> Required action:
With the pictures left out, set down the line containing "Given: Solo the adlibs-1 track" and each line after it to the end of the material, exactly as written.

> Extracted data:

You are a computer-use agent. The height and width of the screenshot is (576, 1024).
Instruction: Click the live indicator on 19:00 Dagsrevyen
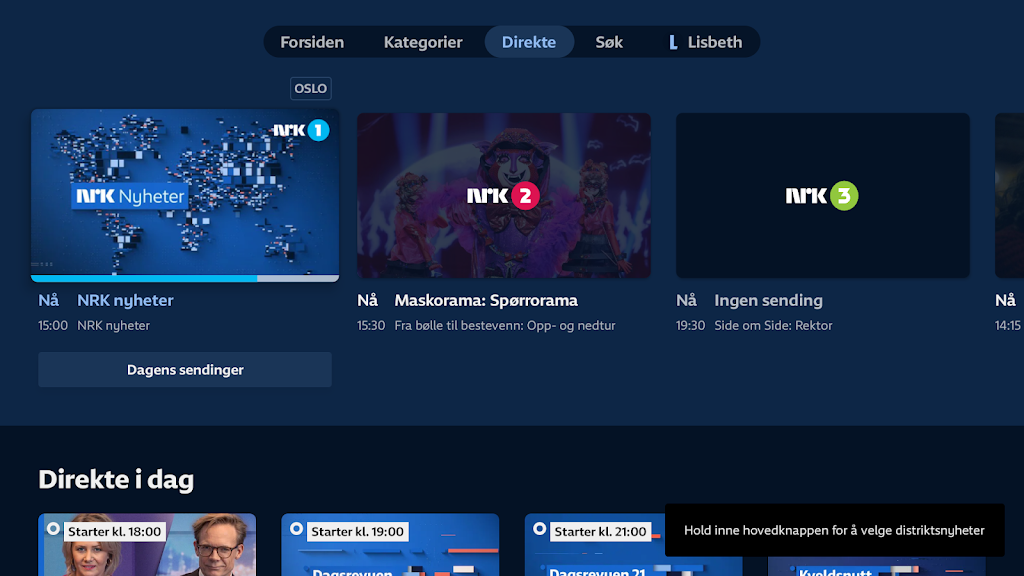pyautogui.click(x=296, y=529)
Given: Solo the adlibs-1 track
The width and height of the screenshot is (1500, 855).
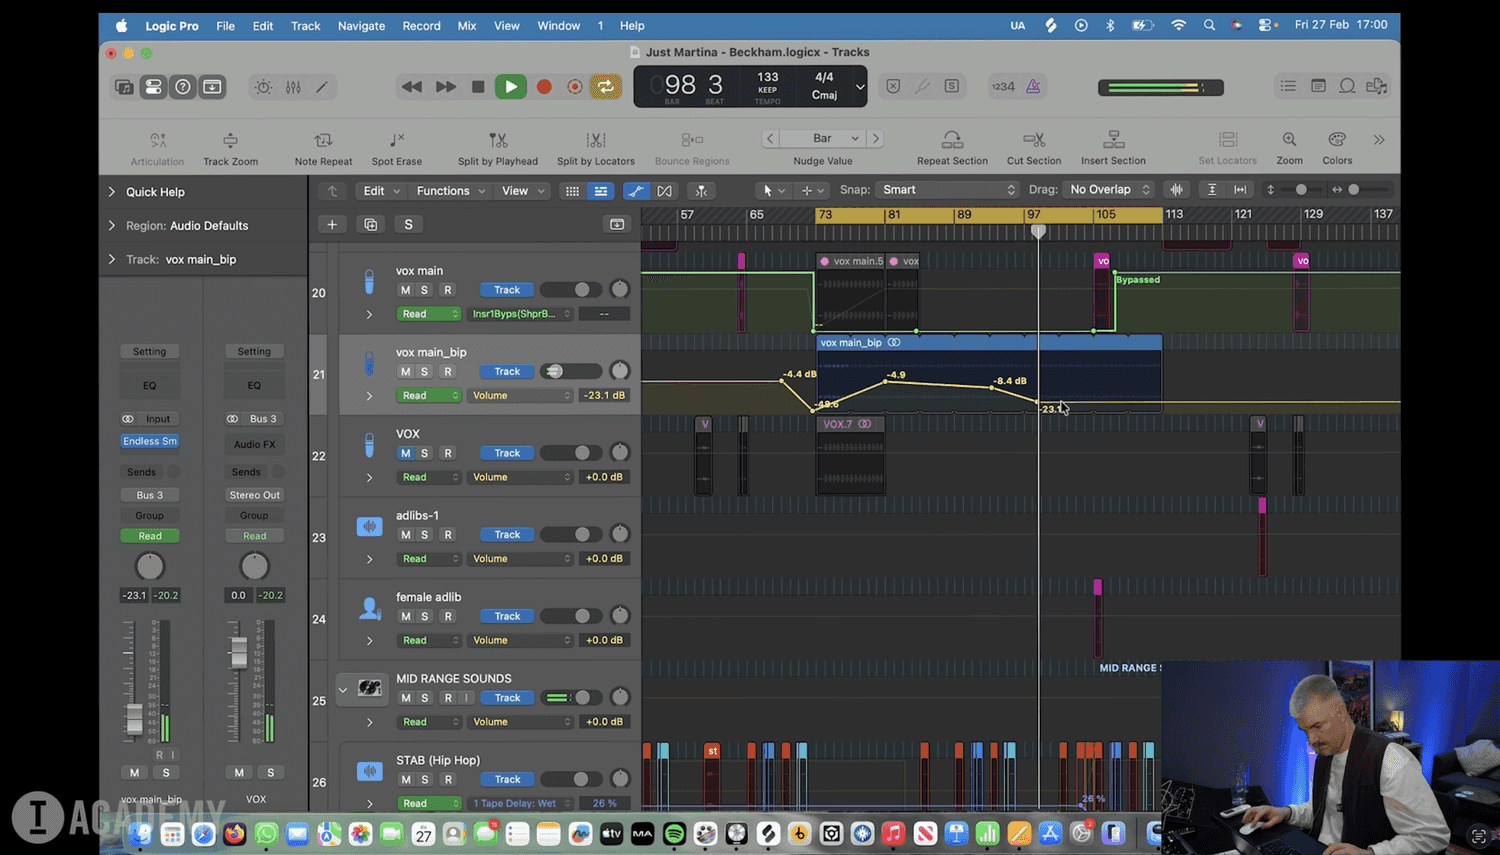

> Output of the exercise:
Given: Solo the adlibs-1 track
The width and height of the screenshot is (1500, 855).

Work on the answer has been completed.